Robert Bourgi a été entendu jeudi à Paris par la justice dans le cadre de l’enquête de l’affaire des biens mal acquis en France de dirigeants africains. Alors que beaucoup s’attendait à des révélations fracassantes, l’avocat franco-libanais a affirmé ne rien connaître de cette affaire.

Sortie de l’ombre mais pas de son mutisme. L’avocat libanais Robert Bourgi, 66 ans, qui a accusé Jacques Chirac, Dominique de Villepin et Jean-Marie Le pen d’avoir reçu des mallettes de billets en provenance de chefs d’Etats africains, a été entendu par la justice jeudi en tant que témoin dans le cadre de l’enquête de l’affaire des biens mal acquis. L’ancien conseiller officieux de l’Elysée pour l’Afrique a affirmé ne rien connaître des détails de ce dossier, a déclaré à la sortie de l’audition Maitre William Bourdon, avocat de l’ONG anticorruption Transparency International (TI), partie civile dans ce dossier. L’organisation est à l’origine de la plainte ayant débouché fin 2010 sur une enquête concernant l’acquisition en France d’un important patrimoine par les dirigeants africains, dont Denis Sassou Nguesso, du Congo, Teodoro Obiang, de la Guinée équatoriale, et le défunt chef d’Etat gabonais, Omar Bongo.
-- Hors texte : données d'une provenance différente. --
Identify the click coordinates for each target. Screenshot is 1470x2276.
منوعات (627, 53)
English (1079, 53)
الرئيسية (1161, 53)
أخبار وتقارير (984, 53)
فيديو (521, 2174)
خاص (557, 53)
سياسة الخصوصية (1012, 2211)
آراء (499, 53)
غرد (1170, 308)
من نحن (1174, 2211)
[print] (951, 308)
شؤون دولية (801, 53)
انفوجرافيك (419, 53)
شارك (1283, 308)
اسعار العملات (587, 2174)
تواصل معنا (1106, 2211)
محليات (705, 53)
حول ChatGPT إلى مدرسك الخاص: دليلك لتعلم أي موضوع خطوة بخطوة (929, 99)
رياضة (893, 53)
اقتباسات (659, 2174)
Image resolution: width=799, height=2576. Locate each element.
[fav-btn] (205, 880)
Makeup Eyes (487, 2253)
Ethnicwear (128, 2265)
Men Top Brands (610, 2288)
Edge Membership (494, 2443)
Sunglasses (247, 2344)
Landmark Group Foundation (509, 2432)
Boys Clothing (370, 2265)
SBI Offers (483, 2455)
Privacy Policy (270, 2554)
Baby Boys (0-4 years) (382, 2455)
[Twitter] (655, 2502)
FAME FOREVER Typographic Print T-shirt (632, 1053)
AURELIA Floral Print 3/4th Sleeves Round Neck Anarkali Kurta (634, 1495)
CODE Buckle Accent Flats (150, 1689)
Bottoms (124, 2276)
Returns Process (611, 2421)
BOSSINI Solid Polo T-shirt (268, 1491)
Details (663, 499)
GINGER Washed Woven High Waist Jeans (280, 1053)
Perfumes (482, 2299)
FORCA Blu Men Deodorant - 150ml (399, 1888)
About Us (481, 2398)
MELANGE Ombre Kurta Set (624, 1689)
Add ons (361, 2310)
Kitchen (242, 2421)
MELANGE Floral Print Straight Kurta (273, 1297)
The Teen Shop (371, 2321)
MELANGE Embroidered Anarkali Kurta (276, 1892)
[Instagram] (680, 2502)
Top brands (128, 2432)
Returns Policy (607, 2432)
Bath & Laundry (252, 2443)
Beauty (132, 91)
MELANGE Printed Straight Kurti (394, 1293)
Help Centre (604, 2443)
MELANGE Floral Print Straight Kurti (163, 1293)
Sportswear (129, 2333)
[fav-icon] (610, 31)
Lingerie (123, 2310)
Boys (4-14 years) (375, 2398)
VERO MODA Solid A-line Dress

Robert Bourgi « dit qu’il a tout appris par la presse » concernant le patrimoine acquis en France de ces présidents africains, a expliqué Me Bourdon. « Ce n’est pas crédible », a-t-il jugé. Selon lui, « Bourgi sait tout de la vie » des chefs d’Etat concernés. « C’est tout juste s’il n’est pas tombé de sa chaise quand il a lu la presse », a-t-il ironisé, se demandant si Bourgi a peur d’être « pris dans des liens de complicité avec les chefs d’Etat africains ».